This paper reports that 1,8-Diazabicyclo[5.4.0]undec-7-ene has the function of catalyzing the amination reaction of acylimidazole compounds. Especially for the traditionally inactive, electron-deficient aniline compounds, DBU has obvious advantages in terms of safety and dosage compared with catalysts commonly used in the past, such as 1-hydroxybenzotriazole (HOBt).
N,N’-Carbonyldiimidazole (CDI) is commonly used in the synthesis of amide compounds from carboxylic acids and amines. In a one-pot reaction, usually activated by CDI, the carboxylic acid and CDI (1) are first stirred until the activated intermediate acylimidazole compound (2) is formed, followed by the addition of the amine to give the product (Scheme 1). Only harmless by-products—carbon dioxide and imidazole are produced in this process, which is an effective method for synthesizing amide compounds, especially widely used in the pharmaceutical industry.

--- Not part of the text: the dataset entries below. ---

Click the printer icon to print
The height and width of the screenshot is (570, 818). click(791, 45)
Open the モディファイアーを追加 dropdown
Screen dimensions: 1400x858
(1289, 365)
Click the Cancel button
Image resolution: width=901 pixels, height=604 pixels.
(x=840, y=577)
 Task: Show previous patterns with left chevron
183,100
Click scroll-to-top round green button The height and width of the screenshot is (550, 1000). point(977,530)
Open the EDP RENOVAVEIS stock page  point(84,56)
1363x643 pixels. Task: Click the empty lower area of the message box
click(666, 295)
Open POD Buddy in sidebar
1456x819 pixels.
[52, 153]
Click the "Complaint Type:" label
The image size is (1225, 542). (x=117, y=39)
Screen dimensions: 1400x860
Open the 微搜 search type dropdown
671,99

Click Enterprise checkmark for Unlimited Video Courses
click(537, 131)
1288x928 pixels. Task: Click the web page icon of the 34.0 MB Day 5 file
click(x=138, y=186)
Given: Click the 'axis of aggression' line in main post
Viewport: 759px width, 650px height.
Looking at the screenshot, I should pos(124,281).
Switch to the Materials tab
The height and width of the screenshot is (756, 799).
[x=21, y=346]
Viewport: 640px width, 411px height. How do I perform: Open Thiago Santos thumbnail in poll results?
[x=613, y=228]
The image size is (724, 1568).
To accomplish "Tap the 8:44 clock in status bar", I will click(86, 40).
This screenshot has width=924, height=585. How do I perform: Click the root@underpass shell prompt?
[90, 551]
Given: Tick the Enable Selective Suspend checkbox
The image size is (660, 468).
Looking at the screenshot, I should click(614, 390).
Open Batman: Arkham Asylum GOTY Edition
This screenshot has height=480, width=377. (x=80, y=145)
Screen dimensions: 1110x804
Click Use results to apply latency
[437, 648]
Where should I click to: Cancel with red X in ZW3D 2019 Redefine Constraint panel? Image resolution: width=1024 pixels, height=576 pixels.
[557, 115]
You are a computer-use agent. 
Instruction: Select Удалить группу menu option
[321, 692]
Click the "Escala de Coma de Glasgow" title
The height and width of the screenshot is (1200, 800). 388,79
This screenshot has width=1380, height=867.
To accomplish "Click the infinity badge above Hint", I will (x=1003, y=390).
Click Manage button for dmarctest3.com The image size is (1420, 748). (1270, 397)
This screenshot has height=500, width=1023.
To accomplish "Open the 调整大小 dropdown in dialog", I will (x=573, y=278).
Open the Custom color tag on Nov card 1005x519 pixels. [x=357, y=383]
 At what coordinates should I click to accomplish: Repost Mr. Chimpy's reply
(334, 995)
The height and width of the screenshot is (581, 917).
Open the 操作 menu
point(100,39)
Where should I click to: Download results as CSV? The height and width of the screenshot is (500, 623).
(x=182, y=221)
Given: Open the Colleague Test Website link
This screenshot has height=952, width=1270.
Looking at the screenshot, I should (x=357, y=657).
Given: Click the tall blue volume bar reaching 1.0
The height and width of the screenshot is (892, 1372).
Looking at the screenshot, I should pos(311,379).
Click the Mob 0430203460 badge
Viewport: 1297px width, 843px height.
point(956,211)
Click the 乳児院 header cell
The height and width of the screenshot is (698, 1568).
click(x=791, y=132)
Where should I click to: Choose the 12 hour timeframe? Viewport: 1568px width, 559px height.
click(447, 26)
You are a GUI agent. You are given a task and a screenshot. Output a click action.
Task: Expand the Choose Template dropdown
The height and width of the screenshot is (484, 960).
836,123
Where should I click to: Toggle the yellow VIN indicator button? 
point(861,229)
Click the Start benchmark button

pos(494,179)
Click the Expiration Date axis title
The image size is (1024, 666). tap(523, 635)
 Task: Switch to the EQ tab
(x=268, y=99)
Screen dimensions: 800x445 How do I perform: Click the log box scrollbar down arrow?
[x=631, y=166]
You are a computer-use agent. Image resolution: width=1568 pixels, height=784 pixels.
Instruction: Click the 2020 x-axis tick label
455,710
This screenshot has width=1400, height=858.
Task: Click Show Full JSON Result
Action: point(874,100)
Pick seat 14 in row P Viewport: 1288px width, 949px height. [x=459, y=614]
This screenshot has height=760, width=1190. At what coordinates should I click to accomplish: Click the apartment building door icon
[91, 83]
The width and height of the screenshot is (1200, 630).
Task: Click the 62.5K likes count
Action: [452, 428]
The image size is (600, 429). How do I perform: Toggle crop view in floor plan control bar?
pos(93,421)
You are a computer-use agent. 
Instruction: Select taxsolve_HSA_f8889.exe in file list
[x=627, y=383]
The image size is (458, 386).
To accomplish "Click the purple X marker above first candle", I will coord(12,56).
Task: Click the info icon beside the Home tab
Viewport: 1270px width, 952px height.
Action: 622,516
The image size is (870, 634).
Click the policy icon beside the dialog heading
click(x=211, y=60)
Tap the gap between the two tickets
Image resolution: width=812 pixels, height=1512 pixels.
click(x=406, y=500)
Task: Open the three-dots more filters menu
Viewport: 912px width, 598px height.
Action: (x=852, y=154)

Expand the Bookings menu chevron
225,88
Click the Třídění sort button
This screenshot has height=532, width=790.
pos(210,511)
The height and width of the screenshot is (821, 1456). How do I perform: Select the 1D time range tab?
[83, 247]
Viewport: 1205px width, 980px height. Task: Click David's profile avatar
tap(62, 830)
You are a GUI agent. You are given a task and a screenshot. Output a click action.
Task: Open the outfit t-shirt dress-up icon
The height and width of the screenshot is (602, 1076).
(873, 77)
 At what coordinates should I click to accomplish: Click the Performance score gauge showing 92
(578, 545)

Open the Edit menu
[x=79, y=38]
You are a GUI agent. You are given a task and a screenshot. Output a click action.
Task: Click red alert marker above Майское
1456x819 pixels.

Acyl imidazole compounds are generally more stable and easier to handle than the corresponding acyl chloride compounds, but due to their lower activity, a catalyst is usually added to react with sterically hindered carboxylic acids, amines, or weakly nucleophilic amines. Increase the reaction rate. Among them, the most commonly used catalyst is 1-hydroxybenzotriazole (HOBt, 3), which has considerable stability for improving the reaction rate, but due to its large amount in the reaction, it is easy to decompose and even has the danger of explosion, and it is not easy to transport, thus limiting its application. In recent years, some new catalysts have been studied and used (Figure 1), such as 2-hydroxy-5-nitropyridine (NO2-HOPyr, 4) and imidazole hydrochloride (Im.HCl, 5), compared with HOBt, They have the advantages of less dosage, easy operation and stability.
Traditionally, 1,8-Diazabicyclo[5.4.0]undec-7-ene has been considered as a non-nucleophilic base, but it is more effective in Baylis-Hillman reactions than conventional catalysts such as 1,4-diazacyclo[2,2,2]octane (DABOC) and 4 -Dimethylaminopyridine (DMAP) exhibits stronger nucleophilicity, and can react carboxylic acid with dimethyl carbonate to generate methyl ester compounds. Furthermore, amidines are also used to catalyze the acylation of acetic anhydride with secondary phenethyl alcohol. Based on the above findings and the authors’ experience, they envisage the use of 1,8-Diazabicyclo[5.4.0]undec-7-ene in catalyzing amination reactions that are usually slower after CDI activation.
It can be seen from the table that in the presence of 1,8-Diazabicyclo[5.4.0]undec-7-ene, the acylation reaction rate of traditionally inactive, electron-deficient aniline compounds can be greatly improved, and the yield of the reaction is also greatly improved. The possible mechanism of the reaction is:
In summary, 1,8-Diazabicyclo[5.4.0]undec-7-ene is a safe and efficient catalyst for the amination of acyl imidazoles. For aliphatic amines or anilines, its catalytic acceleration effect is comparable to other known catalysts, especially for electron-deficient aniline compounds. Better than NO2-HOPyr and Im﹒ HCl. Although the stronger basicity of 1,8-Diazabicyclo[5.4.0]undec-7-ene can affect some substrates, it can still serve as a useful complement to existing catalysts.